=== Document excerpt ===
# Omnistor awning repair



## Waleem (Nov 1, 2006)

Hi All
Our Omnistor awning has a couple of slight splits and a 3" tear in the fabric. I bought an Omnistor repair kit which arrived today-matching fabrics and PVC glue. Unfortunately, no instructions were included. Should I patch from top surface, bottom surface or both sides? Has anyone done this before?
Thanks in advance!


----------



## 96299 (Sep 15, 2005)

Never done it before but,I would imagine it`d be both sides to stop any fraying from either side if only one side was done.

steve


----------



## Waleem (Nov 1, 2006)

Thanks Steve-that was my initial thought too, but then I realised that it would mean rolling in a section that is three times the thickness of the original-I just dont want to risk any further problems.


----------



## 94969 (May 1, 2005)
=== Stored data ===
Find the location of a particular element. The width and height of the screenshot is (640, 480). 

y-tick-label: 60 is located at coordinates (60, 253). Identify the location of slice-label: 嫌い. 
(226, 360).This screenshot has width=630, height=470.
===
=== Stored data ===
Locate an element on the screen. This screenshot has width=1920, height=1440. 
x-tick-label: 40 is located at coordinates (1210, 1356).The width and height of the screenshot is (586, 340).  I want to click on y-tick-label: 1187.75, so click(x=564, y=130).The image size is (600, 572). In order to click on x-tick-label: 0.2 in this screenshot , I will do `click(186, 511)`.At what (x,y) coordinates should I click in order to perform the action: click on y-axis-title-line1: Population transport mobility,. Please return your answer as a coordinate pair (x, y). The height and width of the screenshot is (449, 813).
===
=== Stored data ===
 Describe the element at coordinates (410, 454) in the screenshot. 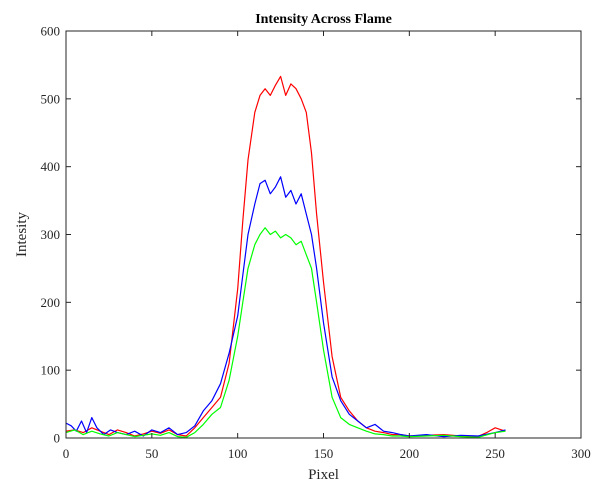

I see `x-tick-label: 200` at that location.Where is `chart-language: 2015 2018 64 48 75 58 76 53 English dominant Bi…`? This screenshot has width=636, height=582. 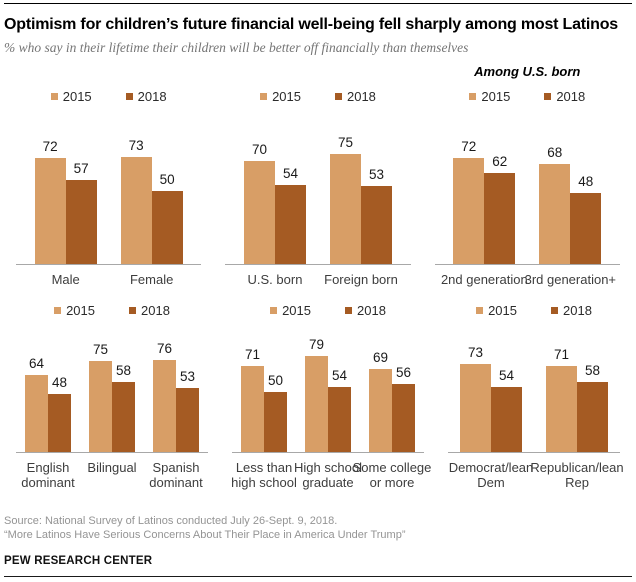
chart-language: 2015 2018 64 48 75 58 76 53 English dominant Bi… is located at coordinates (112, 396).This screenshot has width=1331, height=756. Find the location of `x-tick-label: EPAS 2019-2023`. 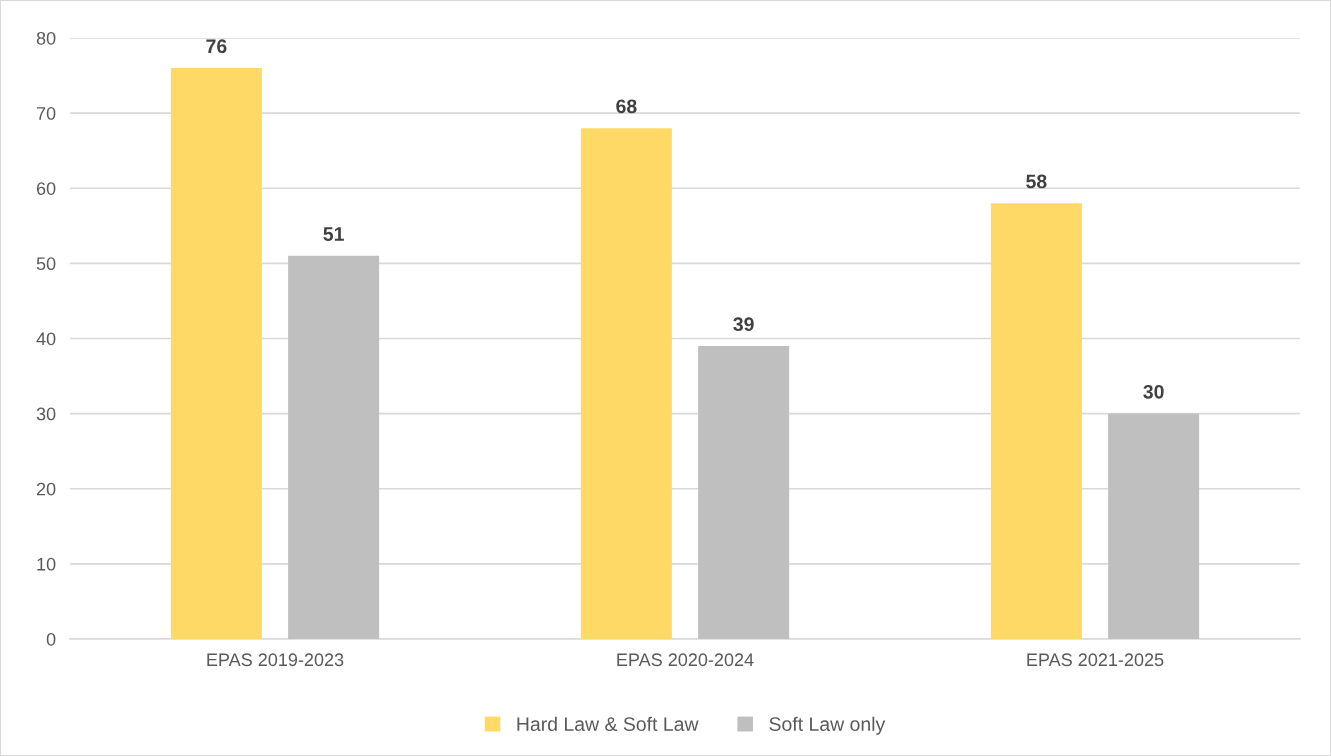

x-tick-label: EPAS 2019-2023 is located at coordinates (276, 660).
===
→ **Task requirements**
1) Decide whether each statement agrees with the awning repair thread, answering yes or no and quoting the words of the thread that settle it: (a) The repair kit came with instructions. (b) The awning fabric has a 3" tear. (c) Steve had done this kind of repair before.
2) Write the next part of the awning repair thread, picking up after its final line.
The saved data entries are separate material, unrelated to the awning repair thread.

→ **Solved tasks**
1)
(a) No: "Unfortunately, no instructions were included."
(b) Yes: "a couple of slight splits and a 3" tear in the fabric"
(c) No: "Never done it before"

2)
Waleen, before doing the repair, get a small hole punch and punch a hole at both ends of the split, it will stop the split expanding.

Roy.


----------



## Waleem (Nov 1, 2006)

Good tip Roy-thanks.


----------



## 94969 (May 1, 2005)

The above tip also works when repairing fibreglass drill a small hole at the ends of the crack and it will stop the split creeping.

Roy.


----------



## Waleem (Nov 1, 2006)

I emailed Omnistor in Holland for advice. They say that the awning should be patched from outside only and the glue takes an hour to dry. Just got to do it now !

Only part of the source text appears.